Cela fait un moment que je suis seule maintenant. Pendant longtemps, je me suis lamentée à cause de ça. Sans petit•e ami•e en vue, j’avais l’impression d’être esseulée, seule et solitaire. Je pensais que j’avais besoin d’avoir quelqu’un dans ma vie, que c’était un véritable manque et que si je restais seule, alors cela signifiait que je ne valais pas grand chose. Je croyais que je ne pouvais recevoir de l’affection que de la part d’un•e petit•e ami•e.

J’avais tort.

Non, je n’ai pas besoin de quelqu’un dans ma vie . Quelqu’un qu’on pourrait qualifier de petit•e ami•e. Et ce n’est pas une réflexion de fille aigrie qui n’a trouvé personne parce qu’elle est trop moche et trop conne. Des occasions, j’en ai eu quelques unes ces dernières années. Quand je les ai saisies, ce n’était que pour fricoter, pour me sentir bien, pour me sentir désirée. Ce n’est pas un mensonge, si j’avais voulu à tout prix me trouver un copain ou une copine, j’aurais trouvé.
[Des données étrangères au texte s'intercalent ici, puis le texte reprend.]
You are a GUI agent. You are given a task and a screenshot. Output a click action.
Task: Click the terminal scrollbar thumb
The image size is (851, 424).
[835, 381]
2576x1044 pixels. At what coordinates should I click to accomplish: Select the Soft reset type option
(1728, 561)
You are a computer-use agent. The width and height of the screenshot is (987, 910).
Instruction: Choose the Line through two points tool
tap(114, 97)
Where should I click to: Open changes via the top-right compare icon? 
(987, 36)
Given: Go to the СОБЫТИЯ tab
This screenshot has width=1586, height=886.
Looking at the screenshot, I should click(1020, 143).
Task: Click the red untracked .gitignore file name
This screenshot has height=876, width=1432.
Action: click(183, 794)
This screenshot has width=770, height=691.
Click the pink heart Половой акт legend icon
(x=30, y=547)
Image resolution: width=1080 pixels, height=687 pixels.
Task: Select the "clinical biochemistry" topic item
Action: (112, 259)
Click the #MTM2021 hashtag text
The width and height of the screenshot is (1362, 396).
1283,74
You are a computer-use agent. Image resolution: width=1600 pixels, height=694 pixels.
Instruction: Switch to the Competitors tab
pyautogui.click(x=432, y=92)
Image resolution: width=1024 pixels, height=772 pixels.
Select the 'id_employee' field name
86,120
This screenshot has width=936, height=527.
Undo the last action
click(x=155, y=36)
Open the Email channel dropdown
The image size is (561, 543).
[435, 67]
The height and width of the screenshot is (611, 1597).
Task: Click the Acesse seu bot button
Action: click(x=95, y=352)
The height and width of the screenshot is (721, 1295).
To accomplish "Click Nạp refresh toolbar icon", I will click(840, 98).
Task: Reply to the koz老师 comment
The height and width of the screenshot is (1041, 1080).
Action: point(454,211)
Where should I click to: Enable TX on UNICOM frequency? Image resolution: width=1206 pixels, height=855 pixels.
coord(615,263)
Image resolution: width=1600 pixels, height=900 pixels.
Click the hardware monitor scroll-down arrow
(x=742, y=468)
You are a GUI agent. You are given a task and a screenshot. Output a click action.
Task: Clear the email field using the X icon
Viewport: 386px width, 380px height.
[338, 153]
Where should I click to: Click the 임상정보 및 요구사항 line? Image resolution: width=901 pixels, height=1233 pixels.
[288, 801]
Sauf que non, je ne veux pas.

Je ne veux pas de quelqu’un qui me colle aux basques, qui m’envoie 15 SMS par heure et attende que je rende la pareille, qui veuille regarder mes séries avec moi, qui ait envie de sexe quand moi non. Je préfère rester seule. Et être accompagnée quand j’en ai envie, pour une durée que je choisis, sans envisager forcément de lendemain. Je ne veux pas me retenir de tourner autour d’un•e mignon•ne sous prétexte que je suis en couple.

Je ne veux pas être en couple. Merde. C’est trop de problèmes. J’ai déjà mes problèmes perso, je ne vais pas en plus m’encombrer de ceux de quelqu’un d’autre.